## Extrait du texte
====================

IMEEC : une immense ambition suspendue à l’apaisement des tensions au Moyen-Orient
Le projet IMEEC (India-Middle East-Europe Economic Corridor), dévoilé lors du G20 de septembre 2023, ambitionne de créer un corridor multimodal stratégique de 4800 km reliant l’Inde, le Moyen-Orient et l’Europe, intégrant chemins de fer, routes maritimes, pipelines et câbles à haut débit.
Il est ralenti cependant par l’aggravation des tensions géopolitiques au Moyen-Orient depuis l’attaque terroriste du 7 octobre 2023 et la guerre de Gaza, dont la fin est une condition sine qua non de la viabilité du projet. |
Un projet géoéconomique visant à contrebalancer les Nouvelles routes de la Soie chinoises
- Annoncé le 10 septembre 2023 à New Delhi lors du sommet du G20, le projet IMEEC (India-Middle East-Europe Economic Corridor) est une initiative de couloir logistique stratégique visant à renforcer les échanges commerciaux entre l’Inde, le Moyen-Orient et l’Europe.
- Ce corridor, qui implique neuf des plus grandes puissances économiques mondiales représentant près de la moitié du PIB global, ambitionne de consolider les flux commerciaux sur les axes Nord-Sud et Sud-Sud. Il prévoit un itinéraire combinant transport maritime depuis les côtes indiennes vers les Émirats arabes unis, suivi d’une liaison ferroviaire traversant l’Arabie saoudite, la Jordanie et Israël, avant de rejoindre l’Europe par voie maritime, notamment en Italie, en France et en Allemagne.
- D’un point de vue géostratégique, l’IMEEC apparaît comme une réponse occidentale à l’initiative chinoise des Nouvelles Routes de la Soie (Belt and Road Initiative, BRI), voulue par Xi Jinping. Au-delà de la concurrence commerciale, ce projet pourrait viser à contrebalancer la montée en puissance d’un bloc anti-occidental en formation autour des BRICS (Brésil, Russie, Inde, Chine, Afrique du Sud), en consolidant les alliances économiques entre l’Occident et les partenaires clés du Moyen-Orient et de l’Inde.
Une opportunité pour l’Europe de renforcer ses relations économiques avec le géant indien
- Pour l’Europe, il s’agit d’une opportunité d’extension des routes commerciales existantes, et de revitalisation des flux de marchandises par la création de chemins de fer et de lignes maritimes reliant un plus grand nombre de partenaires.

====================

## Données enregistrées
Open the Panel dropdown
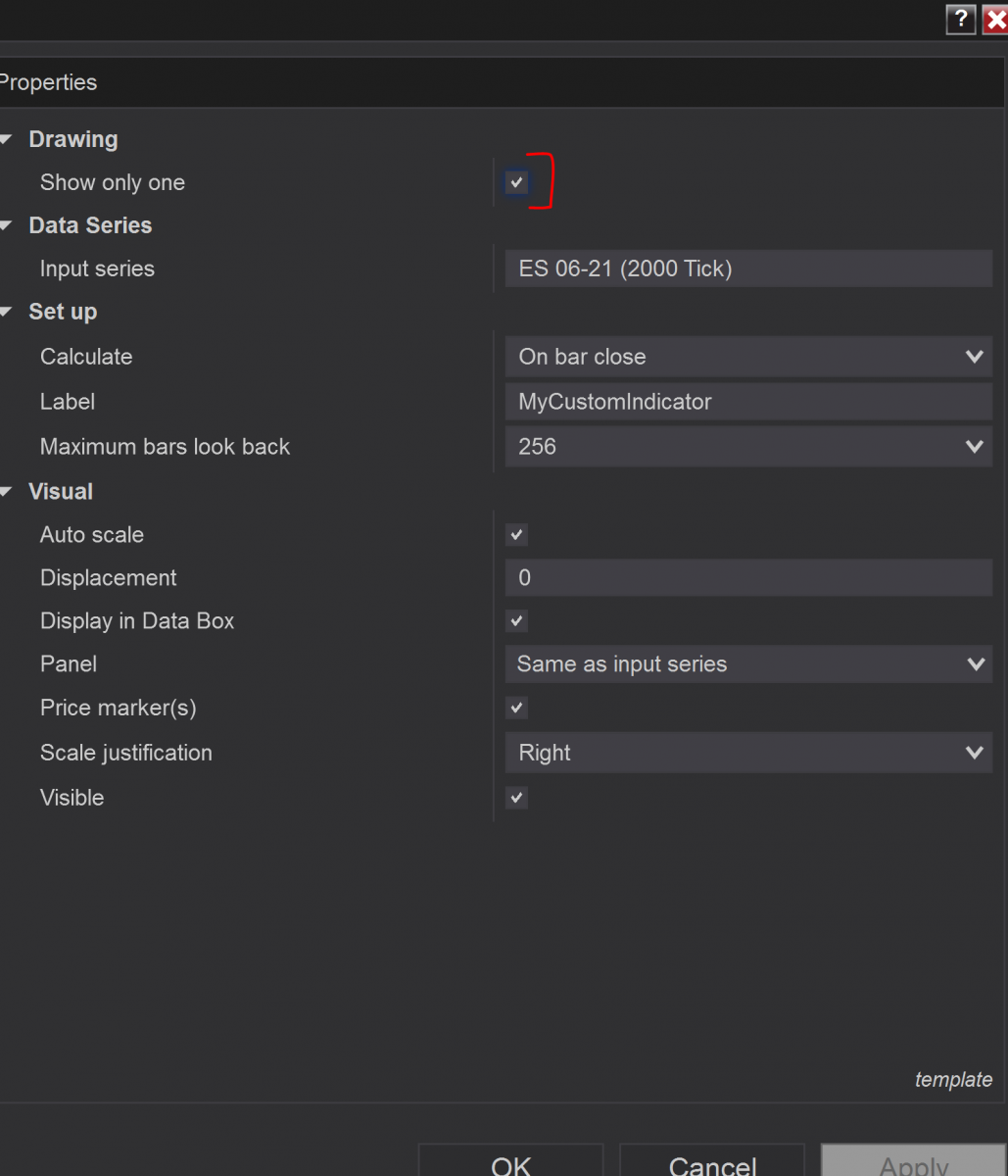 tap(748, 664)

====================

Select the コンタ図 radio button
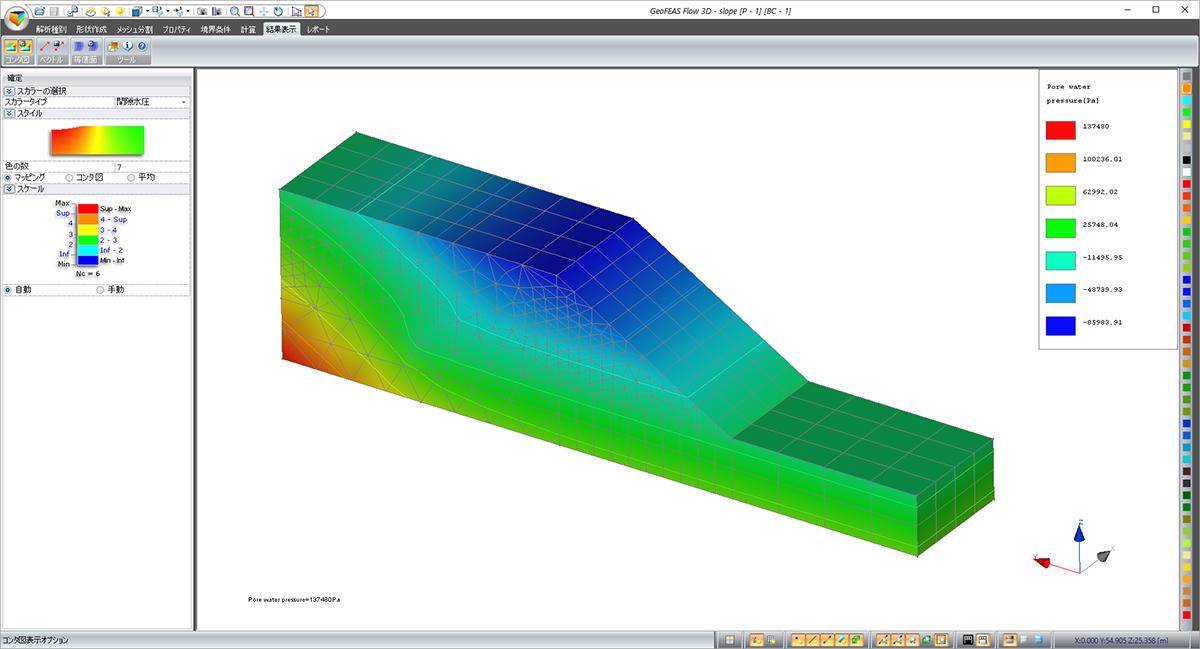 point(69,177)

====================

## Exercice
Répondez à ces questions sur l'extrait consacré au corridor IMEEC :
(a) Quelle longueur le corridor doit-il atteindre ?
(b) Dans quelle ville le projet a-t-il été annoncé ?
(c) Quels pays la liaison ferroviaire traverse-t-elle ?

## Corrigé
(a) 4800 km.
(b) À New Delhi.
(c) L'Arabie saoudite, la Jordanie et Israël.